WORK INSTRUCTION:
Reproduce exactly the line with "The height and width of the screenshot is (362, 754)." and every line that follows it below, up to and including the last one. Do not include pictures or anything else.

DATA EXTRACTS:
Content starts
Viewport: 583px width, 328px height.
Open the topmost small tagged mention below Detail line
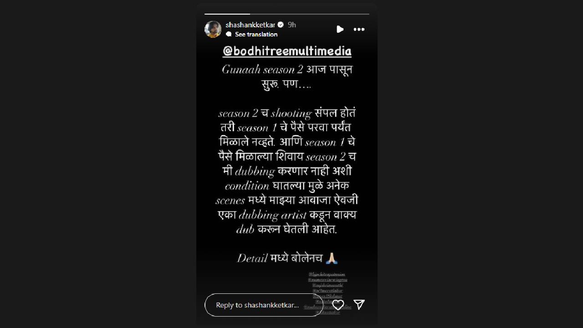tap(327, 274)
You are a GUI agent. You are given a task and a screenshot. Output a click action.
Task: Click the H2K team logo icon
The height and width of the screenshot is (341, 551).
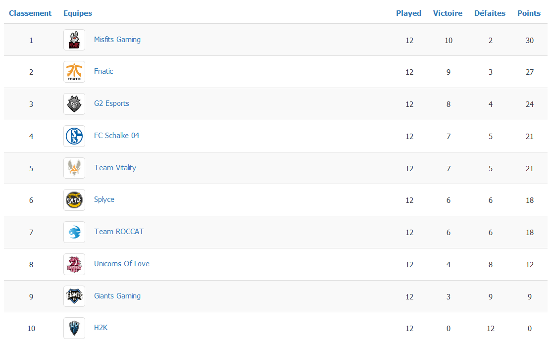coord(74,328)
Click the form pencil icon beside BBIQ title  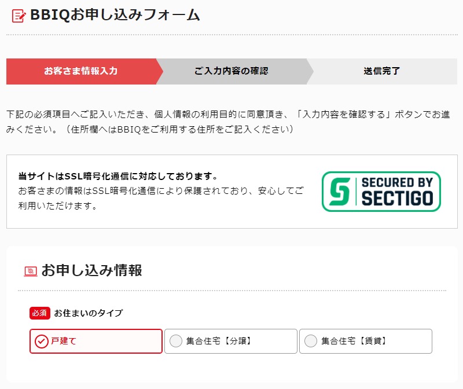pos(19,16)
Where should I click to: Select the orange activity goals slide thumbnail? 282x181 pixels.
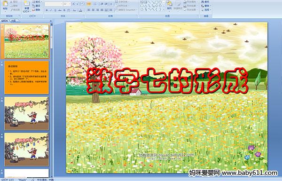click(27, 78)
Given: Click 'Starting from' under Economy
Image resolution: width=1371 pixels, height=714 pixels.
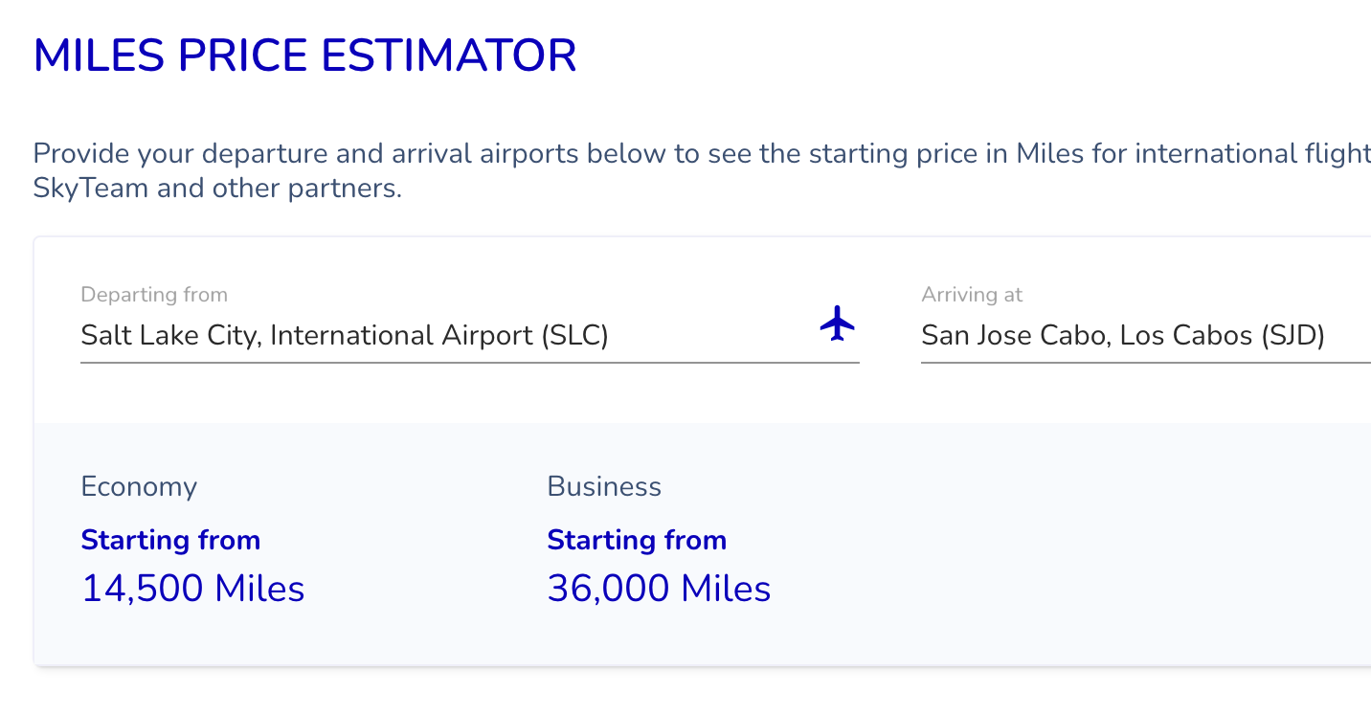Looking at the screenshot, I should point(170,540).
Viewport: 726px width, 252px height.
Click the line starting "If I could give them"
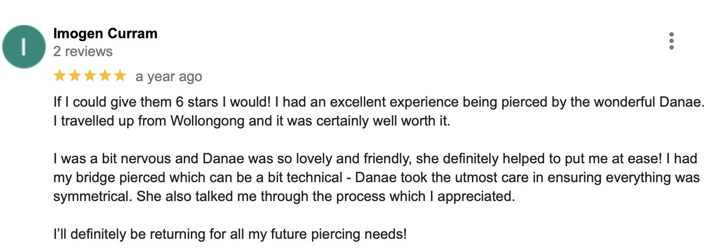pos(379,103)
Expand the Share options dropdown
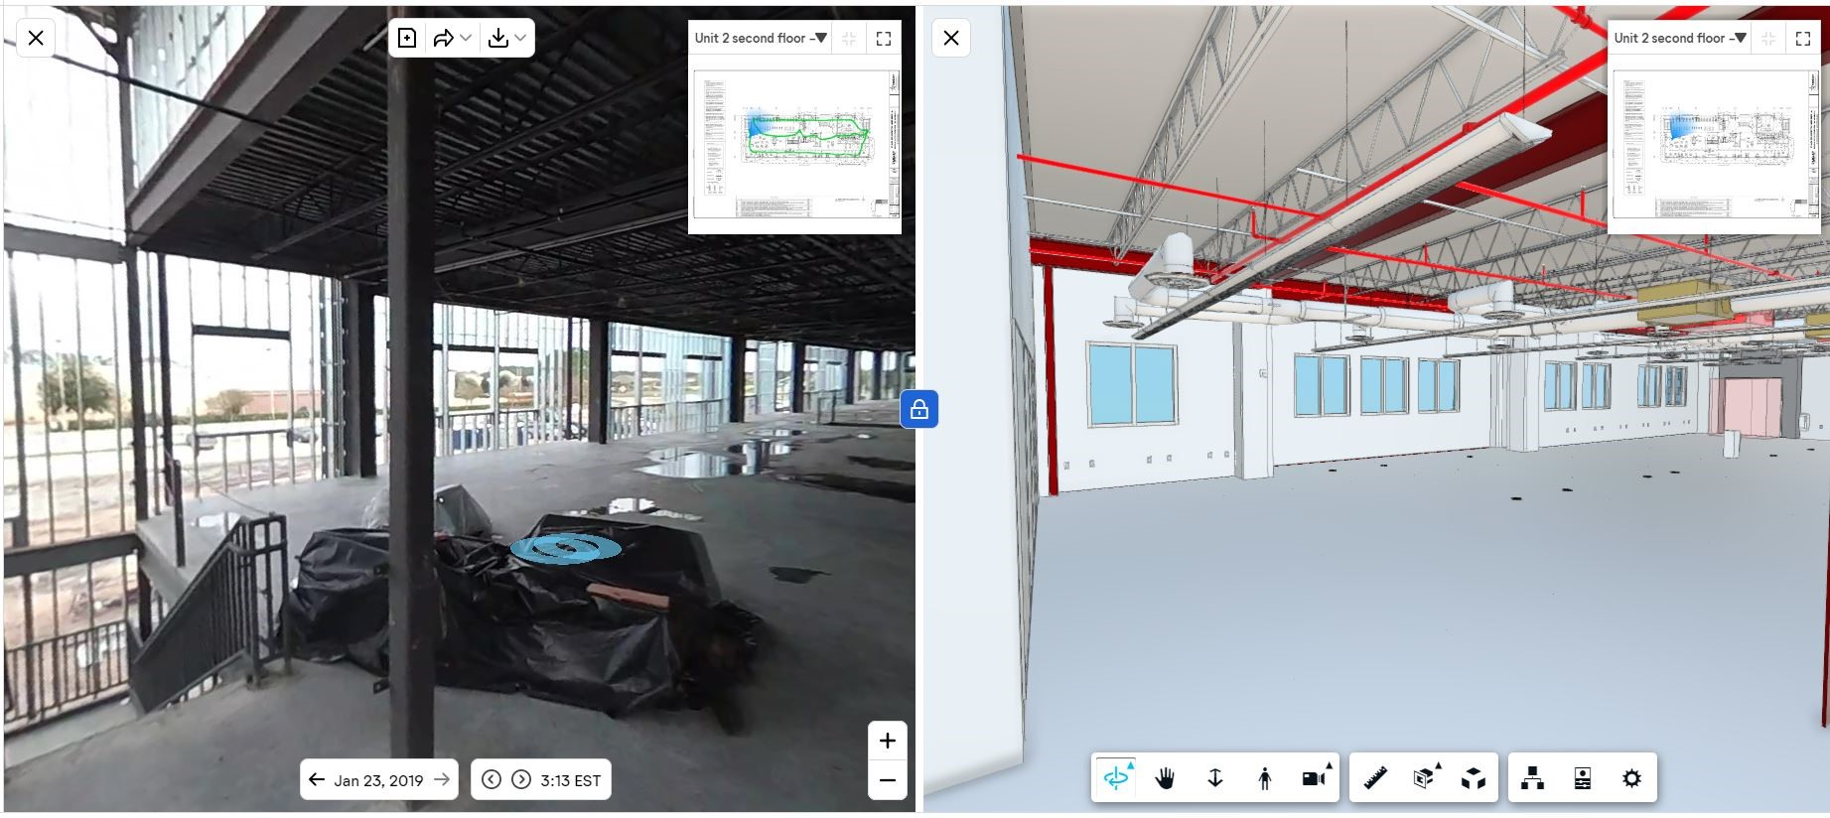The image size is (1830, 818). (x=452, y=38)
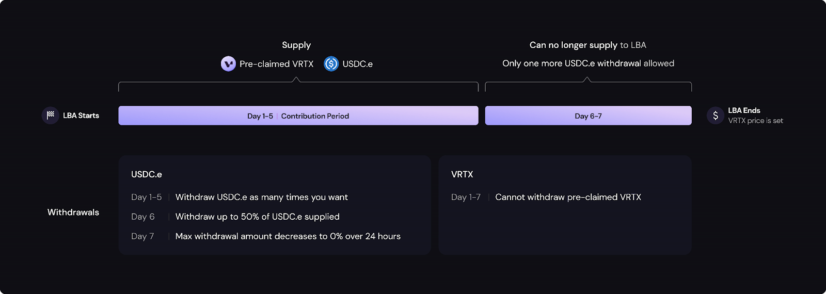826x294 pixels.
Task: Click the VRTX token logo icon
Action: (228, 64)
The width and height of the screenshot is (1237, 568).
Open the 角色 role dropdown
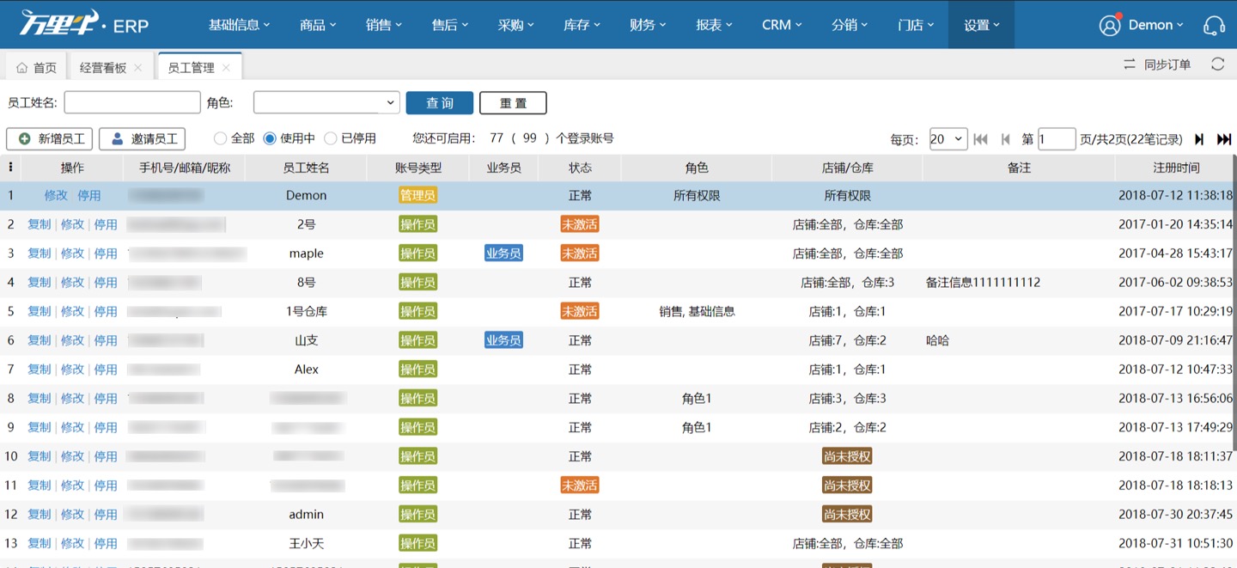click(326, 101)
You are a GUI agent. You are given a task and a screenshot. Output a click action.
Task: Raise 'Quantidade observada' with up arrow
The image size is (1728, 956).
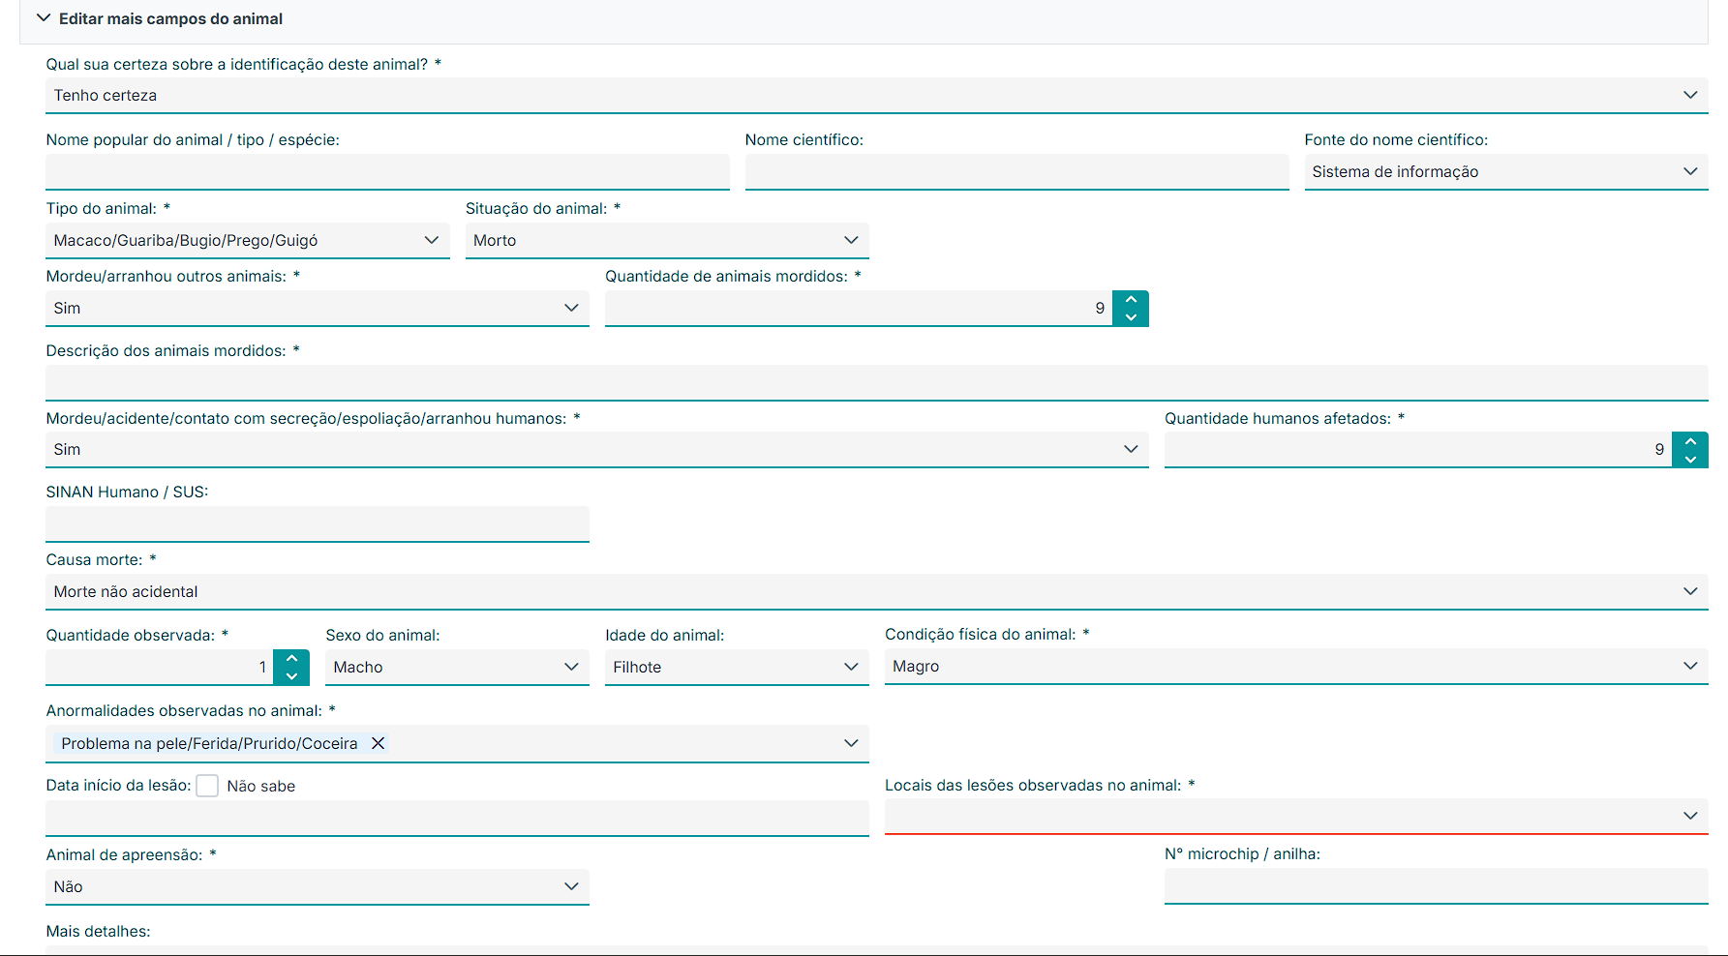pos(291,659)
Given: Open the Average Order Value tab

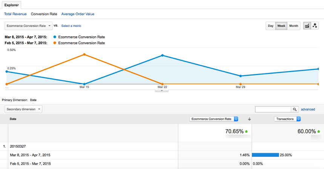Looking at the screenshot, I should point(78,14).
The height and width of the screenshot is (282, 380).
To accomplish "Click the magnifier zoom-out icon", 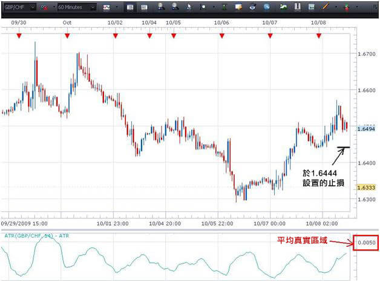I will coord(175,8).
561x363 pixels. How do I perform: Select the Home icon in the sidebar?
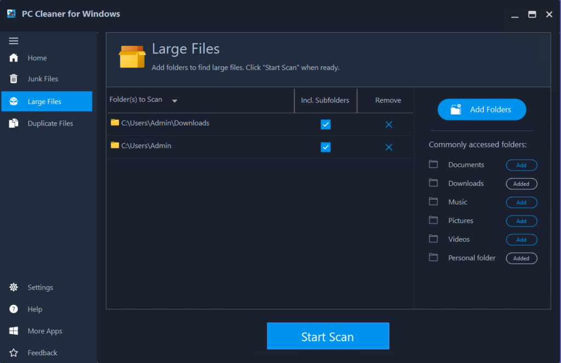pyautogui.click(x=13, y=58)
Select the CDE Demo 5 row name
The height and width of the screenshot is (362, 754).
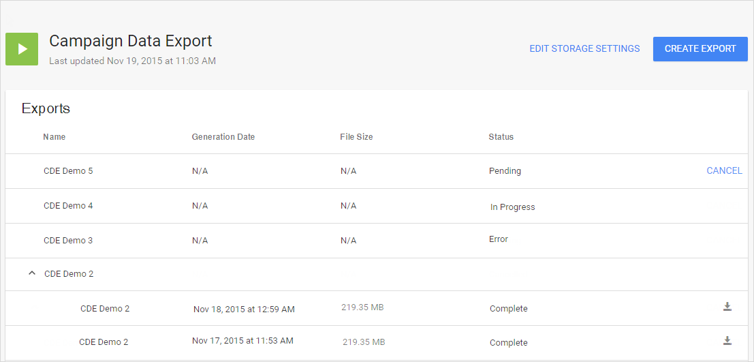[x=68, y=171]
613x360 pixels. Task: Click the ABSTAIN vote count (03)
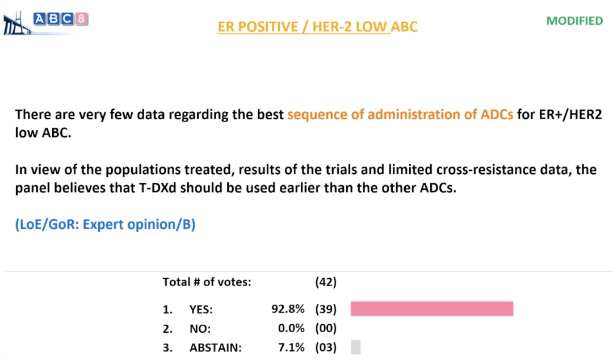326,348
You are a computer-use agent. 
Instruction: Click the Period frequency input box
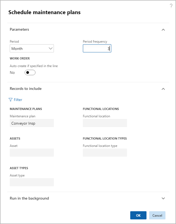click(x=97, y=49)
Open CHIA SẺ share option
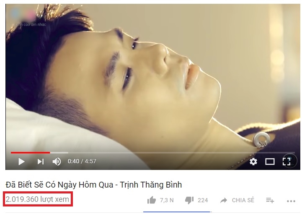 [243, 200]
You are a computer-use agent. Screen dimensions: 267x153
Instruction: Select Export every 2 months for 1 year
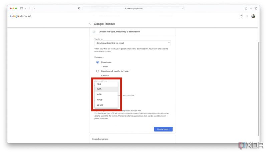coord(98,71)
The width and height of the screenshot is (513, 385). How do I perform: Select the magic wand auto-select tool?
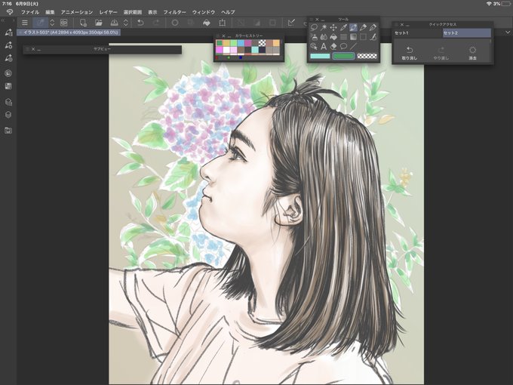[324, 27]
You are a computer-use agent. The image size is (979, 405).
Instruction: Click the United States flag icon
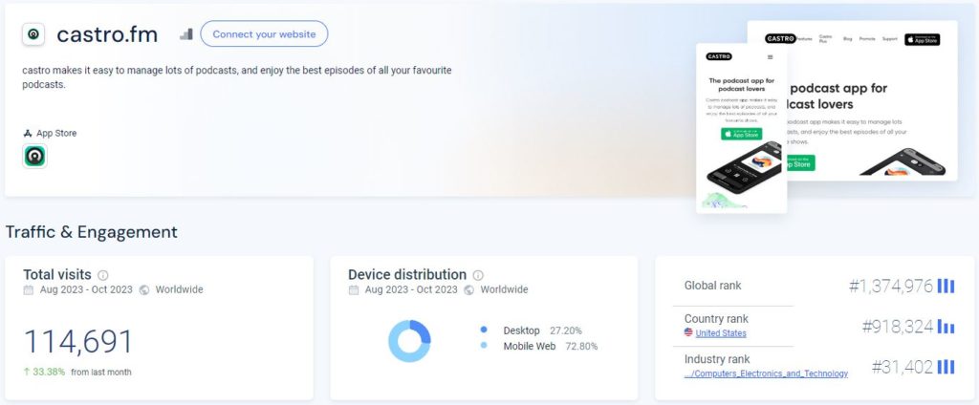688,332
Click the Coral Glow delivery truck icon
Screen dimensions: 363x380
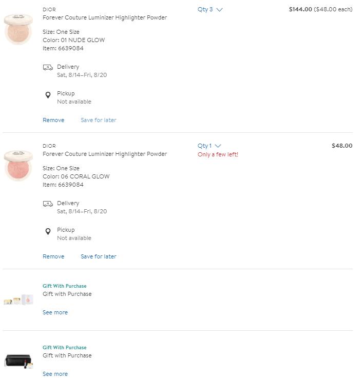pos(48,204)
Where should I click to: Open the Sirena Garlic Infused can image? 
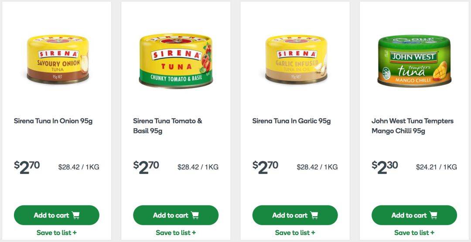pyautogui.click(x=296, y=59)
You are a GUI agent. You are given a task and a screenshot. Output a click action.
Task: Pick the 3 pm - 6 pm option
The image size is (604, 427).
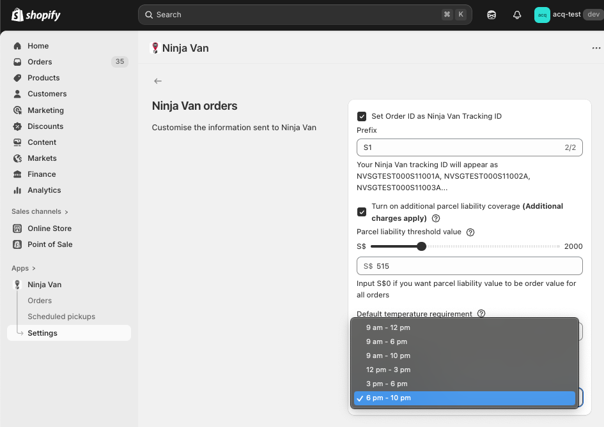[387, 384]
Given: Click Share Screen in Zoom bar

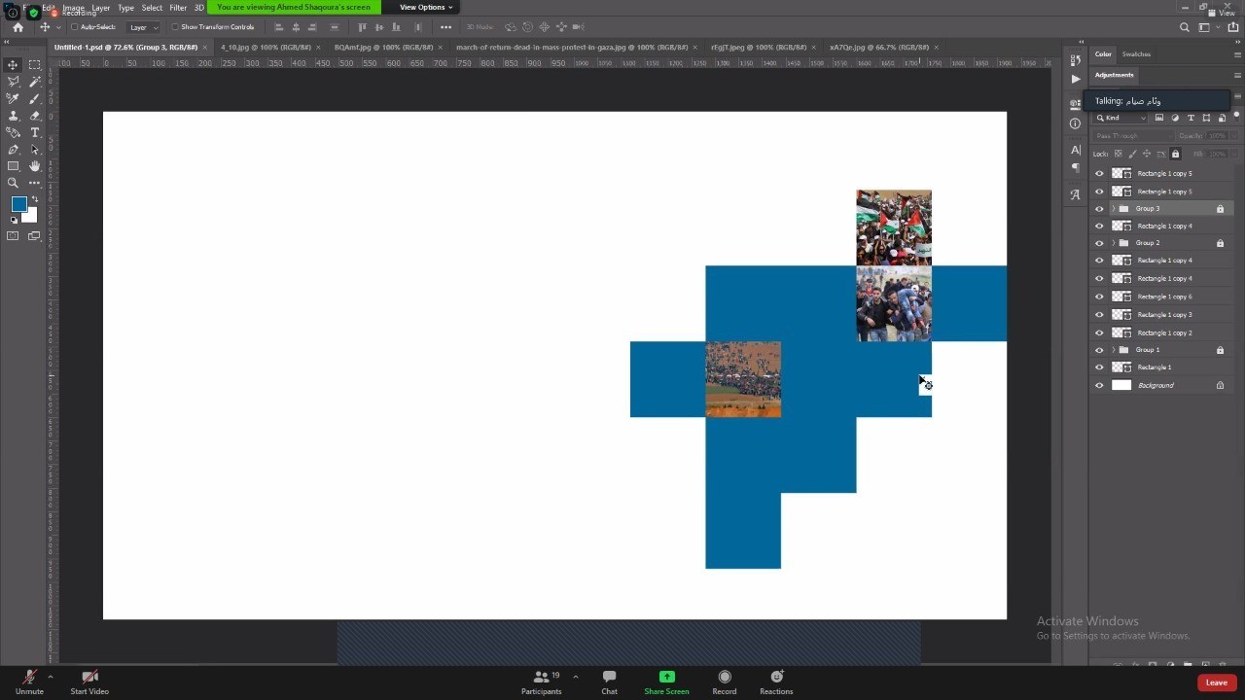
Content ends
ANSWER SPACE:
The height and width of the screenshot is (362, 754).
[x=68, y=171]
613x360 pixels. Task: Click the ABSTAIN vote count (03)
326,348
You are a computer-use agent. 
Instruction: Click the Period frequency input box
click(x=97, y=49)
Open CHIA SẺ share option
 [243, 200]
You are a computer-use agent. Screen dimensions: 267x153
Instruction: Select Export every 2 months for 1 year
coord(98,71)
The width and height of the screenshot is (513, 385). How do I perform: Select the magic wand auto-select tool?
[324, 27]
You are a computer-use agent. The image size is (979, 405).
Instruction: Click the United States flag icon
688,332
Click the Coral Glow delivery truck icon
Screen dimensions: 363x380
pos(48,204)
Where should I click to: Open the Sirena Garlic Infused can image? 
pyautogui.click(x=296, y=59)
You are a GUI agent. You are given a task and a screenshot. Output a click action.
Task: Pick the 3 pm - 6 pm option
The image size is (604, 427).
[387, 384]
Given: Click Share Screen in Zoom bar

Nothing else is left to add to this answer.